§ **What the task asks**: Track down every line below that holds "computer" and copy it.

§ **Study material**:
***

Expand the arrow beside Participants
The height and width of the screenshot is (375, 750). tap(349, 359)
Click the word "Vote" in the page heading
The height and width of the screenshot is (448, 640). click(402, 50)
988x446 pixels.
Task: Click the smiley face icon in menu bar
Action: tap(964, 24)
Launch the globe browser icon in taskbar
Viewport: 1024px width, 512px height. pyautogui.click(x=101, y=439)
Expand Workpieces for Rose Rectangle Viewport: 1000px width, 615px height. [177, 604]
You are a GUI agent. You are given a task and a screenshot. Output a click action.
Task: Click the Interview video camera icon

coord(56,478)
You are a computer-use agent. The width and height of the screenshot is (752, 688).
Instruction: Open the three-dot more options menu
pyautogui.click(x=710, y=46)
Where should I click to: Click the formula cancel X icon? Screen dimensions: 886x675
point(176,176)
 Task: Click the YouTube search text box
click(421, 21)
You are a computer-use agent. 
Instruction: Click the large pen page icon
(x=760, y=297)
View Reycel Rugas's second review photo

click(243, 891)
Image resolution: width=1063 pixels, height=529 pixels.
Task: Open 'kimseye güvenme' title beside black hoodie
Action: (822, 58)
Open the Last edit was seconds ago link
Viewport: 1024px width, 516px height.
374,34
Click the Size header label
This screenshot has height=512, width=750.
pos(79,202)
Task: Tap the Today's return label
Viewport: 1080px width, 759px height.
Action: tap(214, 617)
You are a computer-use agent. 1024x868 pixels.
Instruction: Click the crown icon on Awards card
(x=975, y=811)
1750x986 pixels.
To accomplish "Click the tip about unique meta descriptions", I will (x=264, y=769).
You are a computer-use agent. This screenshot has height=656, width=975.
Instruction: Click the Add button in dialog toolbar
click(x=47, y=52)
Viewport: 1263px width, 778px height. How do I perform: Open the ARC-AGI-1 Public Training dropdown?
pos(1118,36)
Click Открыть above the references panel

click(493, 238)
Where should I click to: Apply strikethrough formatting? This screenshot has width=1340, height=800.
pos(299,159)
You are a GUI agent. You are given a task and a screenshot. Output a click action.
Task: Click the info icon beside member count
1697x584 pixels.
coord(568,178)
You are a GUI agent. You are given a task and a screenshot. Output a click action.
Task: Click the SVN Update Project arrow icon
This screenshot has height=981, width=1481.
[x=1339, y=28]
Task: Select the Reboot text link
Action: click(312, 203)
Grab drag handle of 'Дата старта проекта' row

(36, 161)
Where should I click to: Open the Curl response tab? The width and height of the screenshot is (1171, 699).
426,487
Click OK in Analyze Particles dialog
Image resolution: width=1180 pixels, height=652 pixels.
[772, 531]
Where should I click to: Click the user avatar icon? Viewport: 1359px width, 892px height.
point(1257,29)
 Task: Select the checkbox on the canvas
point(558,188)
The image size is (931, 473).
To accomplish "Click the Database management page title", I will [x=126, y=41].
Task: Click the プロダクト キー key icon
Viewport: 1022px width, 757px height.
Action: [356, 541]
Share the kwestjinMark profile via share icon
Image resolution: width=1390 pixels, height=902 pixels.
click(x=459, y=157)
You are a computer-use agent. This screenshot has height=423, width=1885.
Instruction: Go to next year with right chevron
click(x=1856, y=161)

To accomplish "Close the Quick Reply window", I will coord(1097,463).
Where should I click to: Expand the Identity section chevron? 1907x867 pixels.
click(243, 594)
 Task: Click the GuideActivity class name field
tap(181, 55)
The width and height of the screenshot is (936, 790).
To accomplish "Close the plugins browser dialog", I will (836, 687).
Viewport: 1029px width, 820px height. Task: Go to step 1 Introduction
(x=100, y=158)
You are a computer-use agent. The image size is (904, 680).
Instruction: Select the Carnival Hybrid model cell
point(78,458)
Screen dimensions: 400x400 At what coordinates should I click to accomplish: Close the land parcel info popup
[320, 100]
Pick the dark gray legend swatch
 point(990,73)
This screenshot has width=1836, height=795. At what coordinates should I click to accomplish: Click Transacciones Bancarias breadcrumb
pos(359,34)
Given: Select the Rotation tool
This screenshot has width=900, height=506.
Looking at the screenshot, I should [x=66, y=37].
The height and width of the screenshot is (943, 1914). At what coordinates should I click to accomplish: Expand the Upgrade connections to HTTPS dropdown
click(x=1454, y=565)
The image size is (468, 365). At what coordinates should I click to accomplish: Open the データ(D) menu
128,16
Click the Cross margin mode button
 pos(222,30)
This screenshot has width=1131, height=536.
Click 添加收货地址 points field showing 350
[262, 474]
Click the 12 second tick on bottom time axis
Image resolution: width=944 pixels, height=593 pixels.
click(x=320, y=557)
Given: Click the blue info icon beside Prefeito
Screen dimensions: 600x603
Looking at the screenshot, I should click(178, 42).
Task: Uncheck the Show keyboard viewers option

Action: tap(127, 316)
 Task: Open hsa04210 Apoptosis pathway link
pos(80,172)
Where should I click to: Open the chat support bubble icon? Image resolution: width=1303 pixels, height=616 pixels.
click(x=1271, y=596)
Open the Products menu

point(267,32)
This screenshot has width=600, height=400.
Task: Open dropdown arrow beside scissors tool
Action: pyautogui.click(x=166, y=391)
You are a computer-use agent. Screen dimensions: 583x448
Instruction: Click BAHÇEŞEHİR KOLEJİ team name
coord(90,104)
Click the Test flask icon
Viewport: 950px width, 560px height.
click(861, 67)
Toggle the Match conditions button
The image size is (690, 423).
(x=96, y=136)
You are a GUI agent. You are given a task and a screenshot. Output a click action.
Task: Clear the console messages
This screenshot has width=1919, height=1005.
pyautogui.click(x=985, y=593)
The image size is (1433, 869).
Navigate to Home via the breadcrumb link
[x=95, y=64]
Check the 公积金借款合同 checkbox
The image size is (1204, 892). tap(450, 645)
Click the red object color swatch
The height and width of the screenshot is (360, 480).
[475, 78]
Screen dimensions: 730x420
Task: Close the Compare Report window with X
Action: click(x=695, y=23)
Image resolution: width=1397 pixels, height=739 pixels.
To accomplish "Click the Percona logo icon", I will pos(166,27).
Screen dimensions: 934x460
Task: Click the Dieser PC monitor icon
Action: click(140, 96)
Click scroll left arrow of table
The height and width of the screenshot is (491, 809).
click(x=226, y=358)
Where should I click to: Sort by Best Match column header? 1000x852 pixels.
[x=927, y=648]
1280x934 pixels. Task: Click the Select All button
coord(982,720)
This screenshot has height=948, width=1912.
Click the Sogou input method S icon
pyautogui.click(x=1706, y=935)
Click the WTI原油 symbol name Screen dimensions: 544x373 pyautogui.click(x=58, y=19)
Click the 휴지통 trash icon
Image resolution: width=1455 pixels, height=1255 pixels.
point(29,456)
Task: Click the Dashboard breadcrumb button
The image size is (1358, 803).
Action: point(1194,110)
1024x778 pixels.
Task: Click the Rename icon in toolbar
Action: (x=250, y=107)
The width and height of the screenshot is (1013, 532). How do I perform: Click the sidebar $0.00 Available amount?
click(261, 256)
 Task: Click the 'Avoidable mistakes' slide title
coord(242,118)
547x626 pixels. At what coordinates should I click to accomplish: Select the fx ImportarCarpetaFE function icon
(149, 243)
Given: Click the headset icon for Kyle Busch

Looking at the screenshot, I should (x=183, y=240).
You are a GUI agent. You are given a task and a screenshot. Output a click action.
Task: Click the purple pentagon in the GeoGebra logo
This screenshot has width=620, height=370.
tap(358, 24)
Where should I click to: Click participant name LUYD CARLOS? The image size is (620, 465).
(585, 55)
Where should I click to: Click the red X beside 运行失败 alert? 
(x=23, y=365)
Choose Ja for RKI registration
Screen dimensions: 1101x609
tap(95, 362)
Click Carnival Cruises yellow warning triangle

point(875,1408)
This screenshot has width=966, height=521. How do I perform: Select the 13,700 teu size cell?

***

§ **Solution to this exercise**:
You are a computer-use agent. The width and height of the screenshot is (752, 688).
You are a computer-use agent. 
You are a computer-use agent. 1024x868 pixels.
You are a computer-use agent. This screenshot has height=656, width=975.
You are a computer-use agent. This screenshot has height=423, width=1885.
You are a computer-use agent. The image size is (904, 680).
You are a computer-use agent. Screen dimensions: 583x448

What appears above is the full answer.